138 Later, in the same interview, Abe provides a clear example of how he finds the symbolic nature of mathematics helpful in understanding the content of a lecture and how using academic English is not challenging:
‘In this field it doesn’t matter much for for English for if you know equation you know mathematics that’s all. I can say I sometime I don’t get what professor say but but with the equation and with something he write on the board oh ok …I know what he mean. …The language you you use in the course, as you saw, it it just ….‘thus’, ‘therefore’ and the that kind of word not complicate stuff.’ [Abe: Reflections. Interview Term 3]
Abe refers to physics lectures I had observed. He explains how simple terms such as ‘thus’ and ‘therefore’ are used to link strings of equations. He comments that he finds the academic English easy and agrees in the interview that the context provided by the equations makes understanding this abstract topic easier.
In my field notes I comment that although the academic language might be ‘simple’ the subject content is abstract and complex. Abe reinforces this view by commenting on the exclusivity of the ‘language of physics’ which is not shared by ‘the others’:
‘It’s physics language … if the people outside area come to read this tech … it’s aliens language. But for us it’s just normal language, everyone know that yeh’. [Abe: Reflections. Interview Term 3]
This view of an exclusive ‘alien language’ is supported by Morgan (1998: 90) who addresses the inclusion of symbols in academic texts as ‘…one way in which the author claims authority as an expert member of the mathematical community’ and ‘…as with the use of specialist vocabulary …there is an assumption that the reader will be a member of the same community, sharing the ability to interpret the symbolic language’.
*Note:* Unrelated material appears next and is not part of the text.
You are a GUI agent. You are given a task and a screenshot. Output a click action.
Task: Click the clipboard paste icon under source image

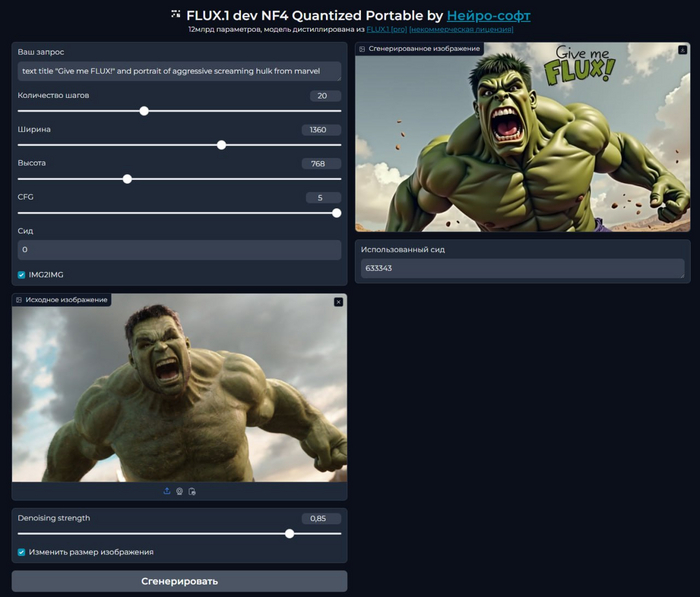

139 Abe’s physics teacher also supports this view of Abe’s ‘alien language’ during our
interview:
‘…we speak our own language and er we only understand each other (laugh). It’s much easier to express er the erm the ideas using the blackboard than to speak to them [students].’ [Lecturer 02 Physics /Abe]
I comment in my field notes on my interview with Abe:
Abe refers to his familiarity with the technical language of physics which to others may seem like an alien language! He seems to segregate the physics community from ‘people outside area’ because of their [scientific] ‘foreign language’!
He finds academic science language familiar but has difficulty with other forms of written English. Does Abe relish the exclusivity of the scientific community with its ‘alien language’? The use of ‘alien’ may imply a removal from the norm /standard. Is he possibly, in a fanciful way, comparing himself (as a physicist) to an extra-terrestrial exotic being set apart from lesser/primitive inhabitants of earth / within the university community?’
His phrase ‘but for us’ refers to the select group of scientists with which Abe identifies. In effect, Abe identifies with and inhabits two minority groups or cultures within the university community; the physics group who study this particular abstract topic and the ethnic minority Thai student group.